The request
According to the transcript below, how long would Amy have to wait to take the sergeant's exam again if she fails it?

Excerpt to read
Brooklyn Nine-Nine (2013–…): Season 4, Episode 18 - Chasing Amy - full transcript

Amy disappears just before the Sergeant exam.

- What?

- Uh, nothing.

I'm gonna go over to there now.

Jake, what's going on?
Why is Amy's hair like that?

- Oh, she obsessively braids
her hair when she's nervous,

and she's super nervous
'cause she's taking

the sergeant's exam today.

- But Amy loves tests.

- Not this one.
- It's always been her plan

to be the youngest captain
in the history of the NYPD,

but if she doesn't pass
this exam,



she's gonna have to wait another
three years to take it again,

and that'll disrupt
her entire life calendar.

- Is that a real thing?

- It hangs over our bed.

- So she's stress-braiding.
- Big deal.

That's like a one
on the Santiago Panic Scale.

- Yeah, but we've also
jumped up to level two,

creepily singing songs

from the Great American
Songbook.

- * You're a grand old flag

* You're a high flying flag

- So, yeah, it's a little tough
right now,

but I think the worst
is behind us.

- Why are you taking so long
to cook my frickin' oatmeal?



- Yeah... oh.

- She'll be okay.

- Hey, babe.

Oh!

I see you've taken
the braids out.

Your hair looks fun.

- Now it's ready for me
to braid again.

- Okay. Ames, I don't want you
to take this the wrong way,

but you gotta calm
the "F train" down.

You're going to ace this test.

- You think that
because you love me,

and love has made you dumb.

- I disagree, if anything,
love has made me smarter.

Remember last week
when I boiled that egg?

- That was big.
- I was really proud of you.

- Yes, and...
- Hold onto your crazy-ass hair...

Because I'm about to prove
to you that you have

nothing to worry about.
Follow me.

Practice test.

You ace it, you relax,

you nail the real one,
you become a sergeant,

you make grateful love to me
for 14 hours straight.

- Jake...
- Fine, one hour.

15 minutes.
Eight.

Three but they're
mind-blowing.

- I told you a million times...

- You don't really want
more than three.

- No, practice exams
are worthless.

The testing conditions are
way too pristine.

There's nothing to distract you.
I mean, look around.

A child could pass
the frickin' MCAT in here.

I knew you would say that,

which is why I've asked
these officers...

to do their paperwork in here
while you take the test.

He writes way too loudly.

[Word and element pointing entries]
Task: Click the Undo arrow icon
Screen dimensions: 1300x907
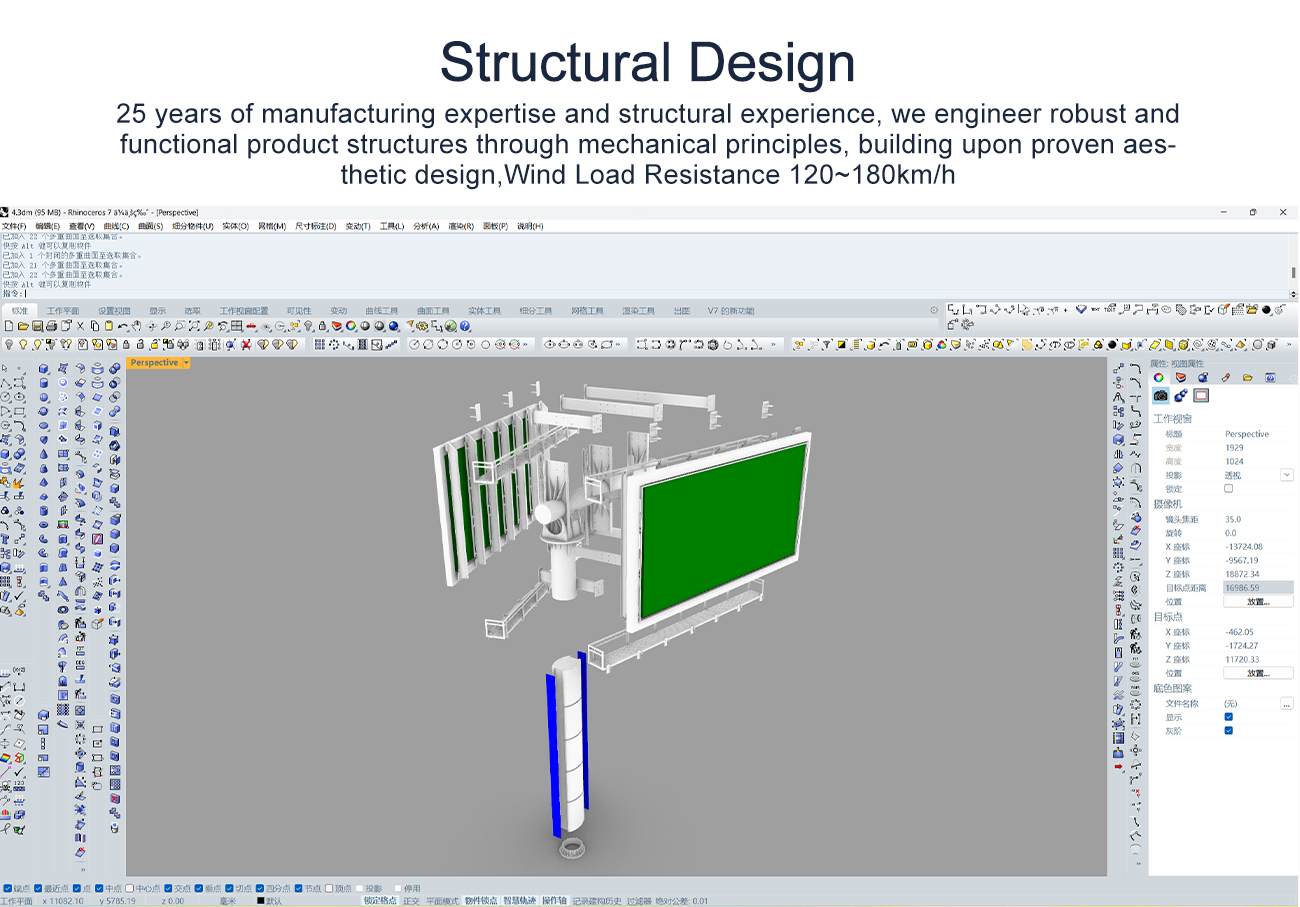Action: point(122,326)
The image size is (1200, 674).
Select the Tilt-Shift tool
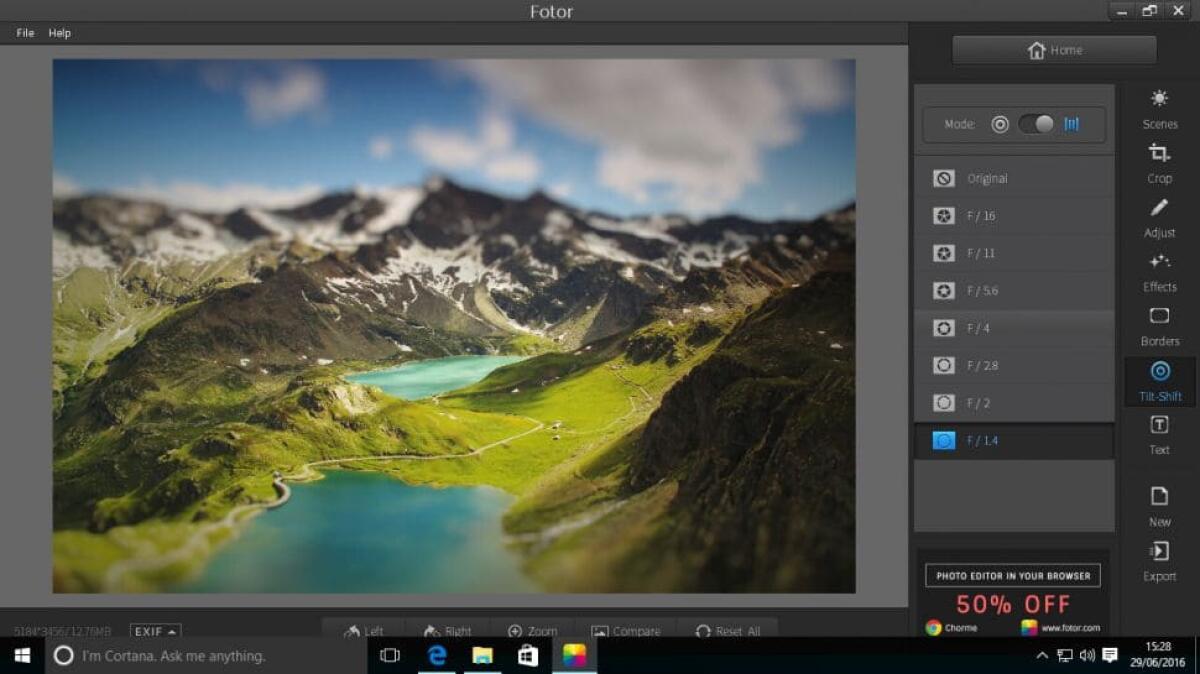(x=1158, y=381)
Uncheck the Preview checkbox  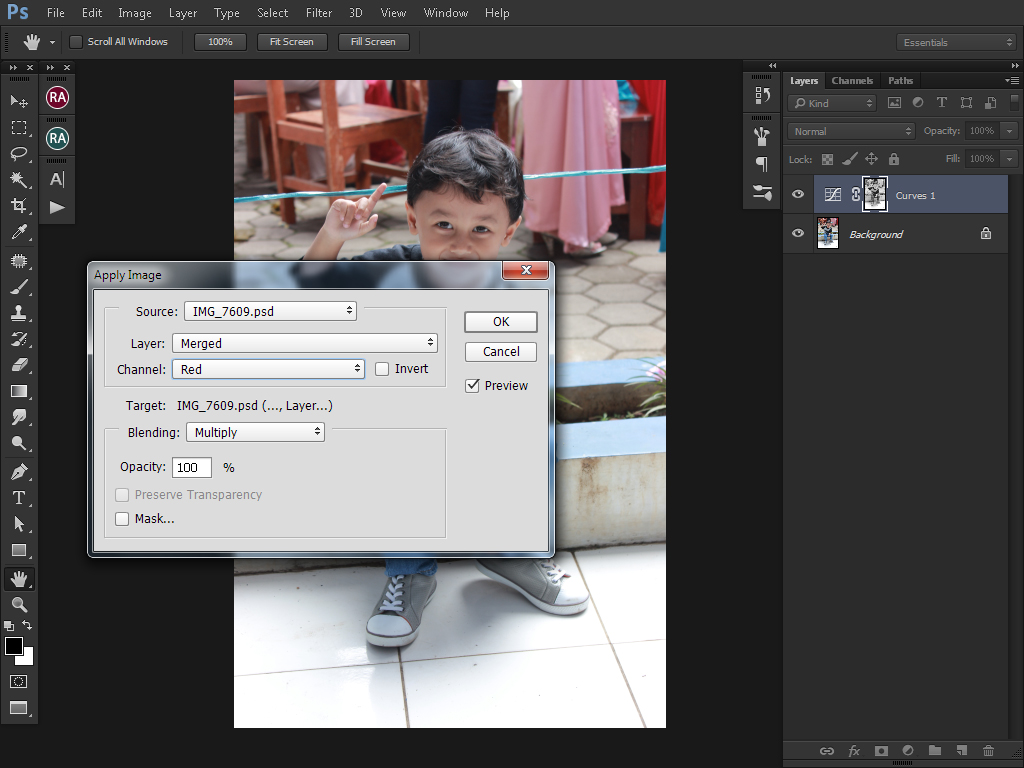pos(472,386)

Answer below
Three years.